» **Sayfa metni**:
- - - - -
Suriye’de Kalıcı Çözüm Planı

Yazan  03 Haziran 2020

Çatışmalar “Yeter Artık” Noktasındadır

Suriye iç savaşı, öyle bir noktaya geldi ki; “yeter artık bitsin bu insanlık dramı, sona ersin artık bu yorucu ve yıpratıcı savaş” demek suretiyle tüm insanlık haykırma noktasına doğru gelmiştir. Bu iç savaşın etkisinden yorulan ve yıpranan ülkelerin en başında hiç kuşkusuz öncelikle Türkiye, Rusya, Suriye ve İran gelmektedir.

Ayrıca, Irak ve Lübnan’da; kendisine düşen payıyla, bu savaşın etkisini fazlasıyla hisseden ülkeler arasındadır. Aynı şekilde Ürdün’de; göçmenler üzerinden payını almış, siyasi ve sosyo-kültürel etkileşim içerisinde bulunan ülkelerdendir. Bölge dışı ülkeler ise, Suriye’de kaos üreterek hakimiyet tesis etme ve pay kapma hevesleri nedeniyle; başta ABD ve bazı AB ülkeleri, bölgedeki krizi siyasi ve ekonomik olarak daha da derinleştiren ülkeler olmuşlardır.

Gelinen noktada, sahada tarafların pozisyonları, niyet ve maksatları, çözüme doğru giden yol haritasında ülkelerin rol alma / alabilme kapasiteleri açığa çıkmıştır. Bundan sonra yapılacak iş; sahada şekillenen siyasi, askeri ve ekonomik resmin üzerinden, sonuca odaklı somut bir çözüm planı yaratmak olmalıdır.
- - - - -
» **Veri alıntıları**:
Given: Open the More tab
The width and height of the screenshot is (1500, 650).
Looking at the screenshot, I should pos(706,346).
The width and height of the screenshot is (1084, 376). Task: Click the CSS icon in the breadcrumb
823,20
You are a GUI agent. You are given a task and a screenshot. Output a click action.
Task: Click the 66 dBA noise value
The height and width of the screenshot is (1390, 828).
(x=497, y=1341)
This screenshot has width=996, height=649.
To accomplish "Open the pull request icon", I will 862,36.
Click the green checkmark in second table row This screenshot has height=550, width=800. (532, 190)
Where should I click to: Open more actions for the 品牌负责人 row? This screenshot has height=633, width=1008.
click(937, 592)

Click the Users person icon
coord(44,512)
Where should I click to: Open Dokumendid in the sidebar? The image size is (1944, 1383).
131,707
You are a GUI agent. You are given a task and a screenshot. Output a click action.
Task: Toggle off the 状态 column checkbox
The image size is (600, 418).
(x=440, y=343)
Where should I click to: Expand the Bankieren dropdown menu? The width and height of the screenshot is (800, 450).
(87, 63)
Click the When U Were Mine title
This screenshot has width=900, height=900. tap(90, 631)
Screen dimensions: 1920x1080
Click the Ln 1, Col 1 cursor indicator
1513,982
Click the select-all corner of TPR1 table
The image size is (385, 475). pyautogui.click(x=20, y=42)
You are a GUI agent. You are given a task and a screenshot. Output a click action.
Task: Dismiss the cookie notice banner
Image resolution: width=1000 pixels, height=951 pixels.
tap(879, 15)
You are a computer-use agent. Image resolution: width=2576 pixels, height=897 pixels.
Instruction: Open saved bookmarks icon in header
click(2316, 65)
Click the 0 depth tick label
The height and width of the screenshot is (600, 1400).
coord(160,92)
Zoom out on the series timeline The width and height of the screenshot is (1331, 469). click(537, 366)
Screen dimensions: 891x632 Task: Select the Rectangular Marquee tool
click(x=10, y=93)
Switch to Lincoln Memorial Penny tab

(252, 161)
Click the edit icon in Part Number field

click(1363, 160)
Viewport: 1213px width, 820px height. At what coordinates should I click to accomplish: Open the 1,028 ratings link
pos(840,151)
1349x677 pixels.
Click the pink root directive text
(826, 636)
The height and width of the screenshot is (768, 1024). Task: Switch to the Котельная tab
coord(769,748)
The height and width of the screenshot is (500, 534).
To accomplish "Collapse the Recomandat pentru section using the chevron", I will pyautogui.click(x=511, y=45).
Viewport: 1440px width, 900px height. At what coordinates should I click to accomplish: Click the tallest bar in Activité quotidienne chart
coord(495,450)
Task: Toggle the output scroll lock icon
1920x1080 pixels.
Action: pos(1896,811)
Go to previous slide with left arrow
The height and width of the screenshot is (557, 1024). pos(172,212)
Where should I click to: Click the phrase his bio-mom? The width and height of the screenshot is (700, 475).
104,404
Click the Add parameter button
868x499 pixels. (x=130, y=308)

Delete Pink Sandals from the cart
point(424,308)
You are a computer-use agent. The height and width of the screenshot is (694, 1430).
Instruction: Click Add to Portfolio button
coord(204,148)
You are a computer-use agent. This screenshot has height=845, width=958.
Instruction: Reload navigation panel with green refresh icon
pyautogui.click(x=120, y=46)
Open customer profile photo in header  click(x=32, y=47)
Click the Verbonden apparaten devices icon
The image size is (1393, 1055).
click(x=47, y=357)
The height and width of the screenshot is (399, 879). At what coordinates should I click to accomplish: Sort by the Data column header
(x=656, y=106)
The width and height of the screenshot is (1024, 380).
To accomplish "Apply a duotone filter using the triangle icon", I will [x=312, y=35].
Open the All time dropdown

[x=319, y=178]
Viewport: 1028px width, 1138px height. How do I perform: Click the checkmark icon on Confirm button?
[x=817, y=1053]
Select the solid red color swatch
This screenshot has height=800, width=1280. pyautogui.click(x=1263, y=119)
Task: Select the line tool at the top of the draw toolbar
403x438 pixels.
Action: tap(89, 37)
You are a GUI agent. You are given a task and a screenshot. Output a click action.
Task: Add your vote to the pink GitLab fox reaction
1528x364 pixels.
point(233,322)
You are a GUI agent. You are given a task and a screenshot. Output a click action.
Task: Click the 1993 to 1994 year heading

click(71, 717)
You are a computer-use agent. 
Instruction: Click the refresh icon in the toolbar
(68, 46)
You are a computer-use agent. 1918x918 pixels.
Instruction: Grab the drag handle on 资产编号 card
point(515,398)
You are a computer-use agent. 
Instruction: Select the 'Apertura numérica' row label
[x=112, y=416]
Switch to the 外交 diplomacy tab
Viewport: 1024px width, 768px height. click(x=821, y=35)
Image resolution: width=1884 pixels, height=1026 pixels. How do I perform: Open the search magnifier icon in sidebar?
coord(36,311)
- - - - -
» **Yapılacak görevler**:
a: Aşağıdaki ifadeler Suriye yazısıyla uyuşuyor mu? Her biri için evet ya da hayır deyin ve kararı belirleyen sözleri yazıdan aynen aktarın.
(i) İç savaştan yıpranan ülkelerin başında Türkiye, Rusya, Suriye ve İran gelir.
(ii) Ürdün bu savaştan hiç etkilenmemiştir.
(iii) ABD, bölgedeki krizi hafifleten ülkelerdendir.
b: Suriye yazısına göre bundan sonra yapılacak iş ne olmalıdır?
c: Suriye yazısını son cümlesinden sonra devam ettirin.

» **Görev yanıtları**:
a:
(i) Evet: "Bu iç savaşın etkisinden yorulan ve yıpranan ülkelerin en başında hiç kuşkusuz öncelikle Türkiye, Rusya, Suriye ve İran gelmektedir."
(ii) Hayır: "Aynı şekilde Ürdün’de; göçmenler üzerinden payını almış, siyasi ve sosyo-kültürel etkileşim içerisinde bulunan ülkelerdendir."
(iii) Hayır: "başta ABD ve bazı AB ülkeleri, bölgedeki krizi siyasi ve ekonomik olarak daha da derinleştiren ülkeler olmuşlardır."

b: Sahada şekillenen siyasi, askeri ve ekonomik resmin üzerinden, sonuca odaklı somut bir çözüm planı yaratmak.

c:
Çözüm önerilerine geçmeden önce, Suriye iç savaşına sahada doğrudan taraf olan ülkelerin çözüme dair yaklaşımlarına ışık tutacak bazı kapalı stratejilerini açığa çıkarmak faydalı olacaktır.

Ülkelerin Açık / Kapalı Stratejik Hesapları

ABD; Suriye ve Irak sahasını bir bütün olarak değerlendirmekte, İran’ın İsrail’e coğrafi olarak yaklaşmasını İsrail’in güvenliği noktasında red etmektedir. Ayrıca, Kürt’lere sağlanacak özerk bir yapıyla ve Suriye-Irak sınırında sünniler için yaratılacak özerk bir bölgeyle, İran’ın Akdeniz’e uzanımının önüne set çekmek istemektedir. Aynı zamanda bu set; gelecekte Çin’in Ortadoğu kuşak-yol projesinin önünün coğrafi olarak kesilmesini sağlayacağından, ABD kendi lehine bir pazarlık konusu yapılması için sahayı şimdiden şekillendirmeye çalışmaktadır.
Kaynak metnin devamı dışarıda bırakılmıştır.